Ambientes de desenvolvimento integrados com recursos de IA, como Cursor, Windsurf, Google Antigravity e Trae, podem expor usuários a riscos ao recomendarem extensões inexistentes no registro OpenVSX. Essa ausência permite que agentes mal-intencionados assumam o namespace correspondente e publiquem extensões maliciosas.

Essas ferramentas são forks do Microsoft VSCode e, devido a restrições de licença, não podem utilizar as extensões da loja oficial, recorrendo ao OpenVSX, um marketplace open source alternativo para extensões compatíveis. Como consequência do fork, esses IDEs herdam listas de extensões oficialmente recomendadas, definidas diretamente nos arquivos de configuração e originalmente vinculadas ao Visual Studio Marketplace.

As recomendações são exibidas quando a IDE identifica determinados tipos de arquivo ou softwares instalados. No entanto, nem todas as extensões recomendadas estão presentes no OpenVSX, deixando os namespaces de alguns publicadores disponíveis para registro indevido.

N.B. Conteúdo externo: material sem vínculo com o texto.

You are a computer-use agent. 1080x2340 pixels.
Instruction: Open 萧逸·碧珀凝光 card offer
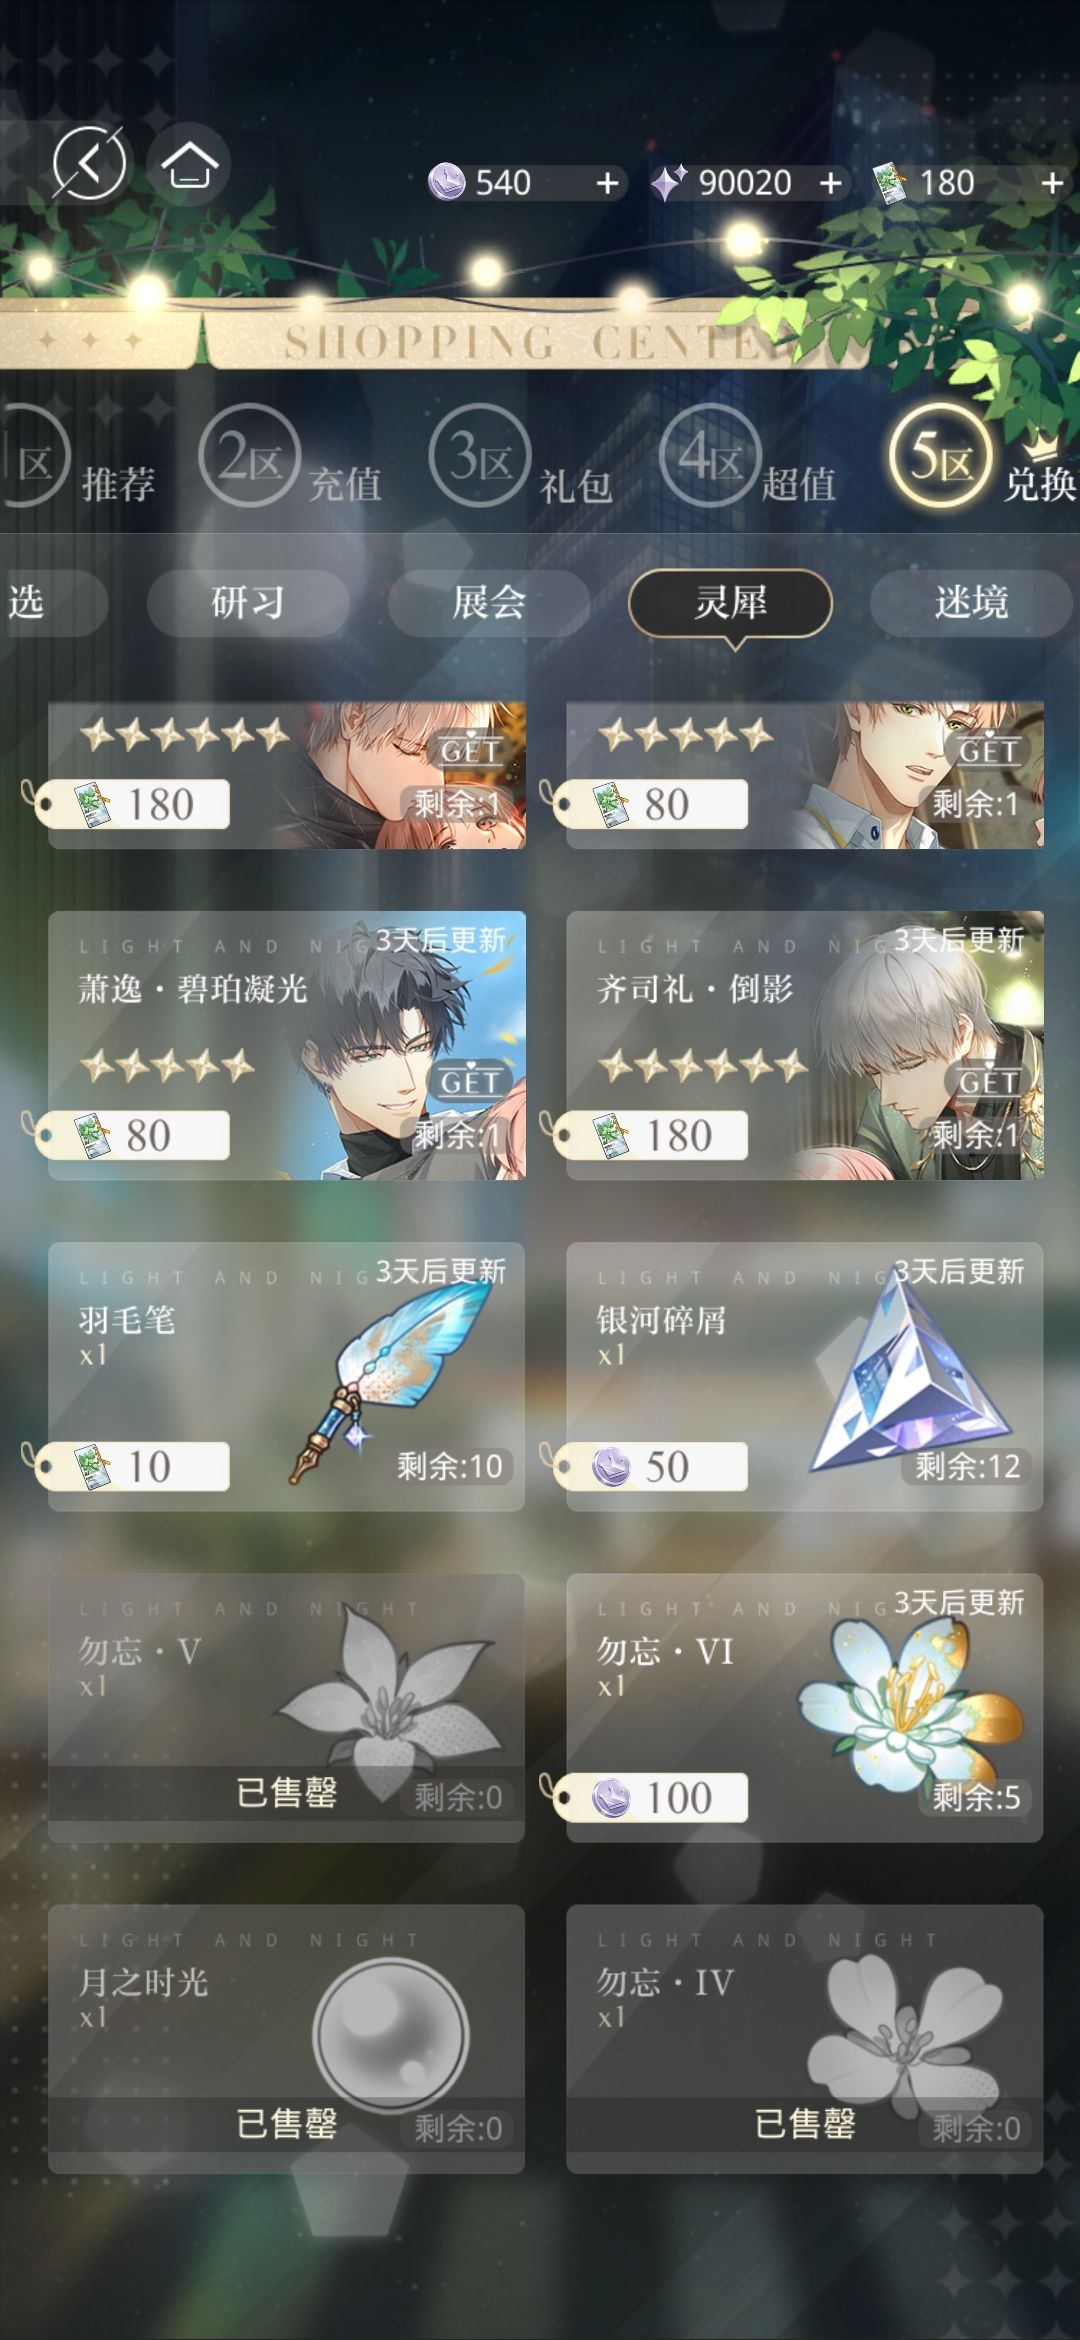point(286,1045)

Google e Cursor já corrigiram o problema. Até o momento, não há indícios de exploração ativa da vulnerabilidade antes de sua identificação por pesquisadores e das correções aplicadas. Usuários de IDEs baseados em forks são orientados a verificar manualmente as extensões recomendadas no OpenVSX e confirmar se elas pertencem a publicadores confiáveis.